To start, I'll say that for this post I'll be using Rudy Rucker notation for tetration. That being $^2$x=$x^x%$, which means the number raised to the left means how many times one would exponentiate x.
Ok, so now to see my logic I'll start with a pattern:
$^4x$ = $x^{x^{x^x}}$ = $x^{x^{x^{x^1}}}$
$^3x$ = $x^{x^{x}}$ = $x^{x^{x^1}}$
$^2x$ = $x^x$ = $x^{x^1}$
$^1x$ = $x$ = $x^1$
Take note how for each tetration we go down by one, the previous exponent just reverts to a one, so this pattern must be true for the $0$th tetration of x.
$^0x$ = $1$ = $1^1$
Now, my question, what about for $^{-1}x$. I didn't even know if this was possible, after jut a quick scour on the internet I ended up with zilch. So I began looking for a nice formula to help. Then I came across this nice formula:
$\frac{d}{dx}$[$^nx$]=($^nx$)$\left(\frac{^{n-1}x}{x}+\frac{d}{dx}[^{n-1}x]ln(x)\right)$
Assuming n=0, and plugging in, we know from before that $^0x$=1 therefore $\frac{d}{dx}$[$^0x$]=$0$, one returns that:
$0$=$^{(n-1)}x$+$\frac{d}{dx}$[$^{(n-1)}x$] * ln$(x)$ * $x$
To solve this problem I just substituted $u=^{(n-1)}x$. So my questions arise,
Am I allowed to make this substitution?
Even if I do, do I change the variable of differentiation?
If this method I am using is not viable, is there some other method that I can use, or is it truly impossible and I just wasted a few days of my life?
It is not a matter of being "allowed" to do these things - but you have to be careful by what you mean: in particular, by the definition
$$^n x = \underbrace{x^{x^{\cdots^x}}}_\text{$n$ copies of $x$}$$
there is no assignment of $^{-1}x$ because there is no such thing as $-1$ "copies" of $x$, i.e. $^{-1} x$ is undefined in value.
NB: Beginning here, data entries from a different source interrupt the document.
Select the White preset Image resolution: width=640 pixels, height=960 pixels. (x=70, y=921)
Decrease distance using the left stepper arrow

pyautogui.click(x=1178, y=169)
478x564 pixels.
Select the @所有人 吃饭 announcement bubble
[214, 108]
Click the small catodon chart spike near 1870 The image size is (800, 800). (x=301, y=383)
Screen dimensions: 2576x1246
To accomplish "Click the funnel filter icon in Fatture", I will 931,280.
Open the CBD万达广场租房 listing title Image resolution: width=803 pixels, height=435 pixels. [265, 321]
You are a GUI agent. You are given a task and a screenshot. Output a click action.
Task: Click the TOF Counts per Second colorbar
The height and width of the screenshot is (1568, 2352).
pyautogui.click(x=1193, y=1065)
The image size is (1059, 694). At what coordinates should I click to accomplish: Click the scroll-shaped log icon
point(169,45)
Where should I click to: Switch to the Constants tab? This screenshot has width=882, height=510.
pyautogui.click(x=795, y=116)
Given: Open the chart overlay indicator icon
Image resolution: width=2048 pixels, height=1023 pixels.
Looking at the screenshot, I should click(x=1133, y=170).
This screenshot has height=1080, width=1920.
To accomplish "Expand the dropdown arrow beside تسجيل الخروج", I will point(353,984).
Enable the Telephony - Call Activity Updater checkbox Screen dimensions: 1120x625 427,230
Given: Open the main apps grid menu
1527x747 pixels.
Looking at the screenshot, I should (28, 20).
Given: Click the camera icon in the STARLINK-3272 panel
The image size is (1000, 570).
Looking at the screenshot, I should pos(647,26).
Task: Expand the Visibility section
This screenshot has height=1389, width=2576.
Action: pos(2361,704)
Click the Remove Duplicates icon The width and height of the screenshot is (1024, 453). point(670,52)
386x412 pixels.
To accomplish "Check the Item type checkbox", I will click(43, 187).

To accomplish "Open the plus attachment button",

So when you say
$$^{-1} x = 0$$
you are actually implicitly extending the definition of $^n x$. And you certainly can do this and, I'd say, in light of all the preceding operations this definition is eminently reasonable. However, at $n = -2$, it will fail because $\log_x(0)$ does not exist. So you can only go that far, which is kinda weird, but the factorial is kind of the same way, $0! = 1$, but $(-1)!$ fails due to division by zero.